Con la recentissima sentenza n. 2867/2019 del 31 gennaio 2019, la Suprema Corte ribadisce i concetti sopra espressi.
L’elemento di maggiore interesse di quest’ultima pronuncia è però il richiamo alla giurisprudenza della Corte di Giustizia secondo la quale “il soggetto passivo è autorizzato a detrarre l’i.v.a. dovuta o versata per i beni o servizi acquistati quando, agendo in quanto tale nel momento dell’acquisto di detti beni o servizi, li utilizzi ai fini delle proprie operazioni imponibili, sia che esista un nesso diretto e immediato tra una specifica operazione a monte e una o più operazioni a valle che danno diritto a detrazione, sia che manchi un tale nesso, quando le spese sostenute fanno parte dei costi generali del soggetto passivo e rappresentano, in quanto tali, elementi costitutivi del prezzo dei beni o dei servizi che esso fornisce (cfr. Corte Giust. 22 ottobre 2015, Sveda; Corte Giust. 18 luglio 2013, AES-3C Maritza East 1; Corte Giust. 29 ottobre 2009, SKF)”.
Sul punto, è possibile osservare che la Corte di Giustizia più che all’interpretazione del concetto di inerenza, è interessata a disciplinare, in concreto, quando sussista o meno il diritto alla detrazione dell’I.V.A., secondo un approccio casistico tipico dei sistemi di Common Law.

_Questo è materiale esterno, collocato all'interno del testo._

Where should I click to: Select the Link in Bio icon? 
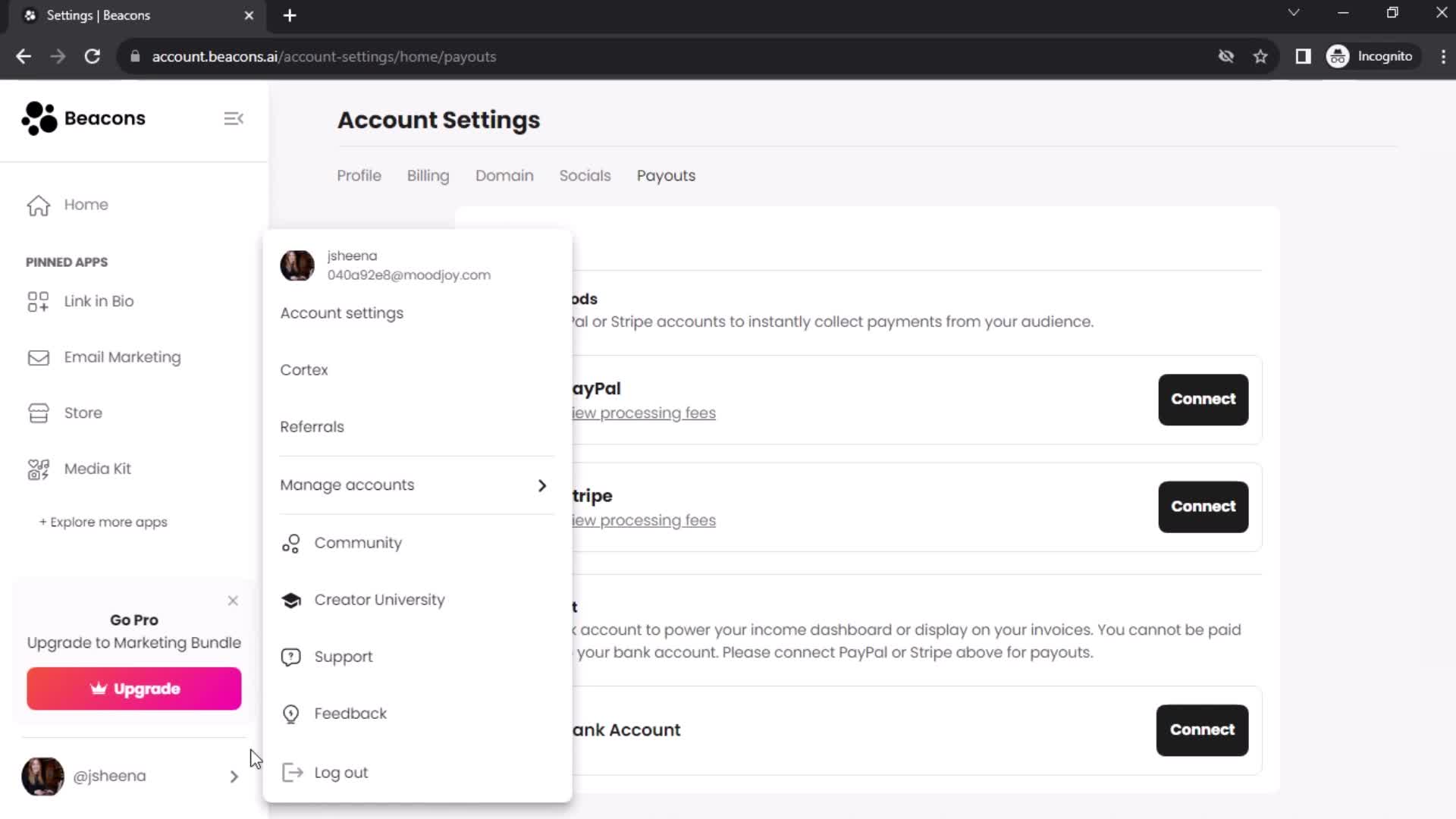pyautogui.click(x=38, y=301)
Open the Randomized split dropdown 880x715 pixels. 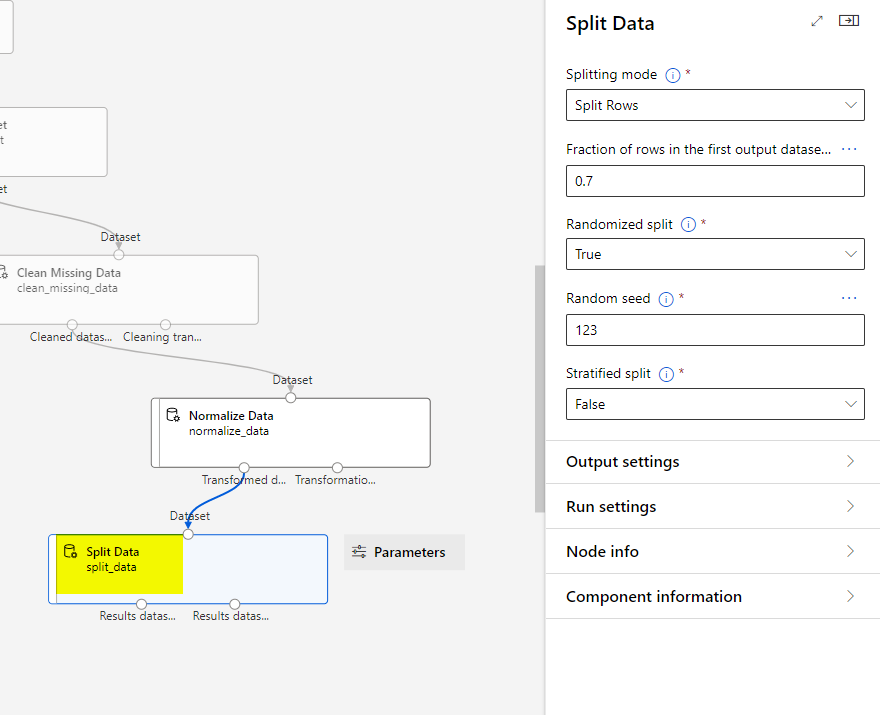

Sotto questo aspetto, si cita anche la sentenza C-126/2014 secondo la quale “L’articolo 168 della direttiva 2006/112/CE del Consiglio, del 28 novembre 2006, relativa al sistema comune d’imposta sul valore aggiunto, deve essere interpretato nel senso di conferire, in circostanze come quelle del procedimento principale, a un soggetto passivo il diritto di detrarre l’imposta sul valore aggiunto assolta a monte per l’acquisto o per la fabbricazione di beni d’investimento intesi a un’attività economica progettata, di turismo rurale o ricreativo, i quali siano direttamente destinati all’utilizzo gratuito da parte del pubblico, ma possano consentire la realizzazione di operazioni imponibili, se sussiste un nesso diretto e immediato tra le spese connesse alle operazioni a monte e una o più operazioni a valle che danno diritto a detrazione ovvero con il complesso delle attività economiche del soggetto passivo, ciò che spetta al giudice del rinvio verificare sulla base di elementi oggettivi.”.